▸ Exercise prompt: Return the listing lines from the one containing "What do you" through the one containing "center [298, 494].", both ends included, copied character for character. Leave the pictures out of your answer.

##### The input

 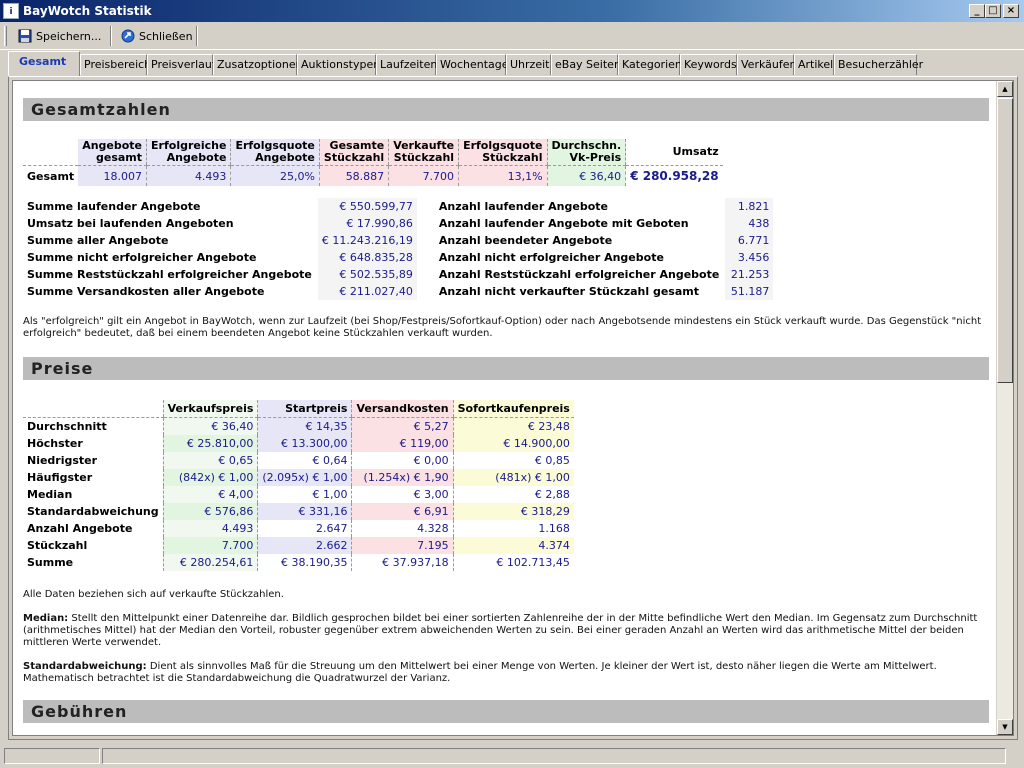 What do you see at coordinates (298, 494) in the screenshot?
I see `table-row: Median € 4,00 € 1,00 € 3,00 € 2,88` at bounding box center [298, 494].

##########
##### The input

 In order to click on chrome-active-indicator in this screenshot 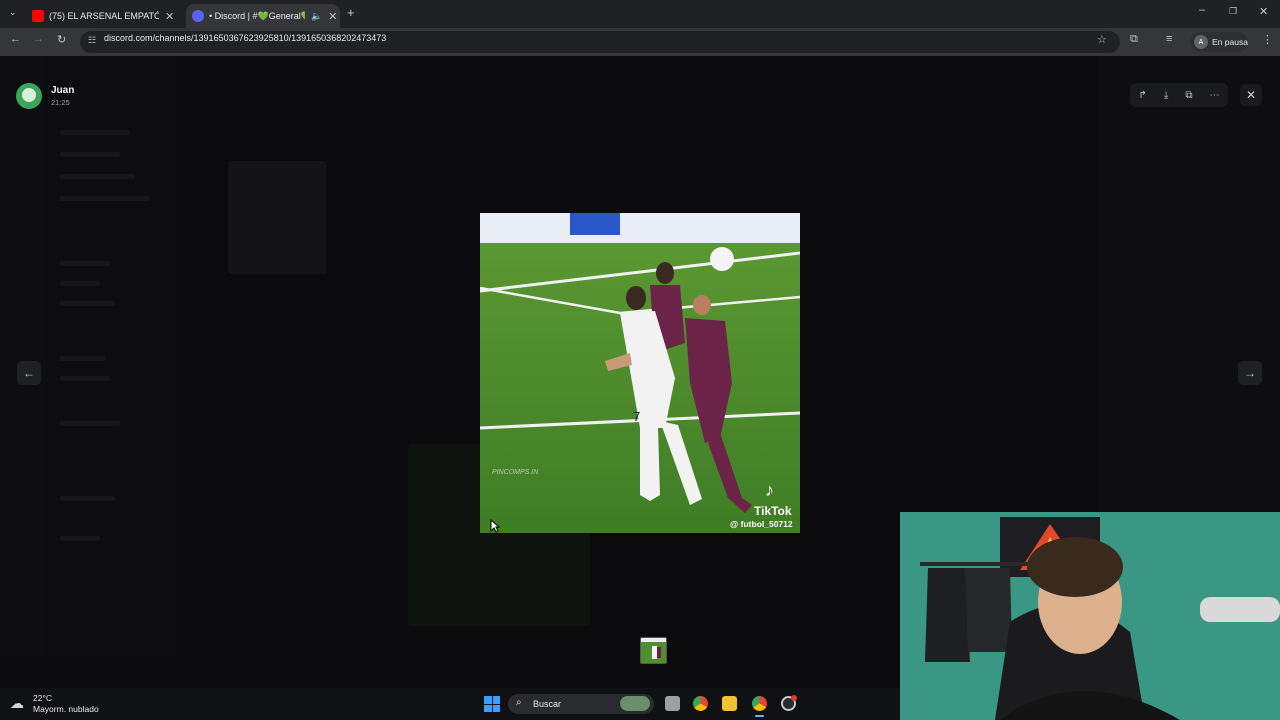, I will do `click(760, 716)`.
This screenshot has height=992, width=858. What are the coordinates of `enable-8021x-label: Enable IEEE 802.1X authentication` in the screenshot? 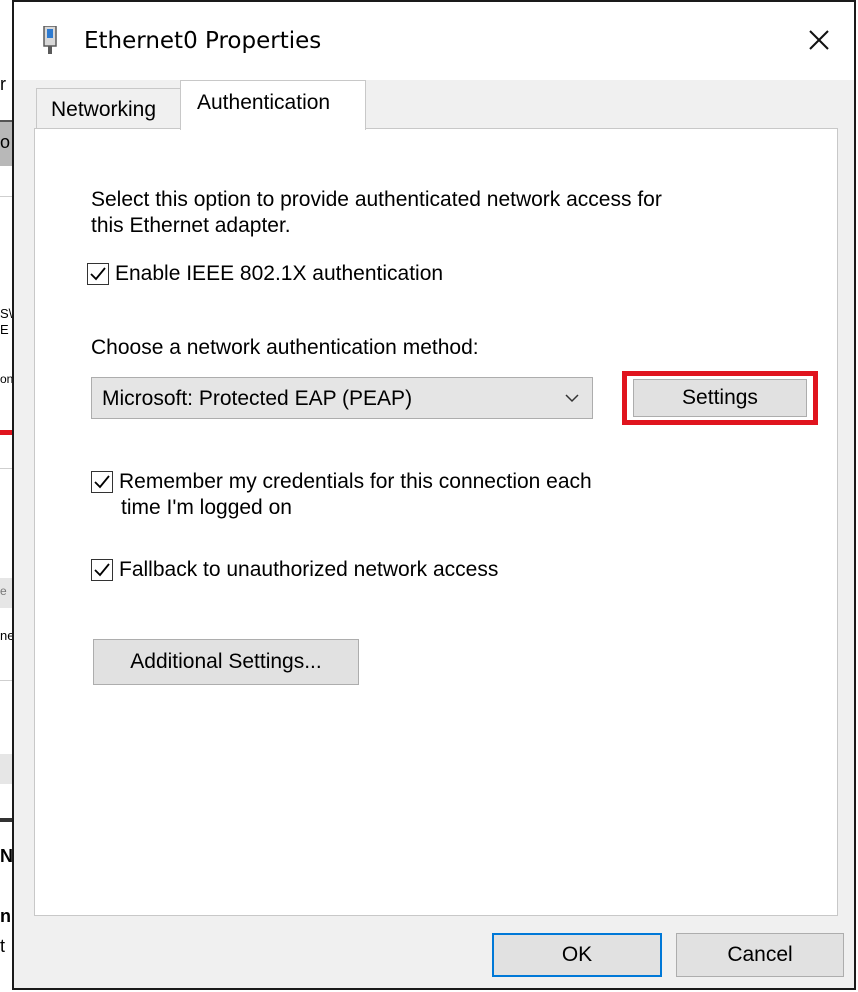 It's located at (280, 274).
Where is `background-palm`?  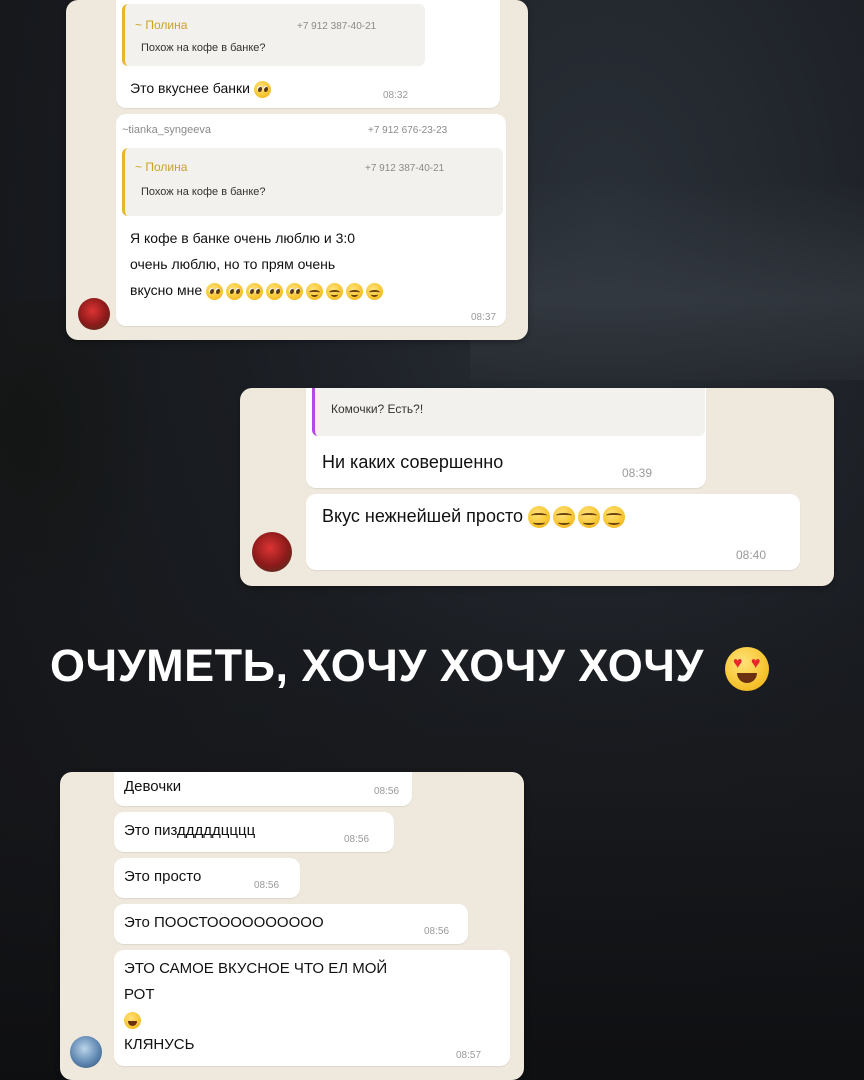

##########

▸ Result of the exercise:
  What do you see at coordinates (298, 494) in the screenshot?
I see `table-row: Median € 4,00 € 1,00 € 3,00 € 2,88` at bounding box center [298, 494].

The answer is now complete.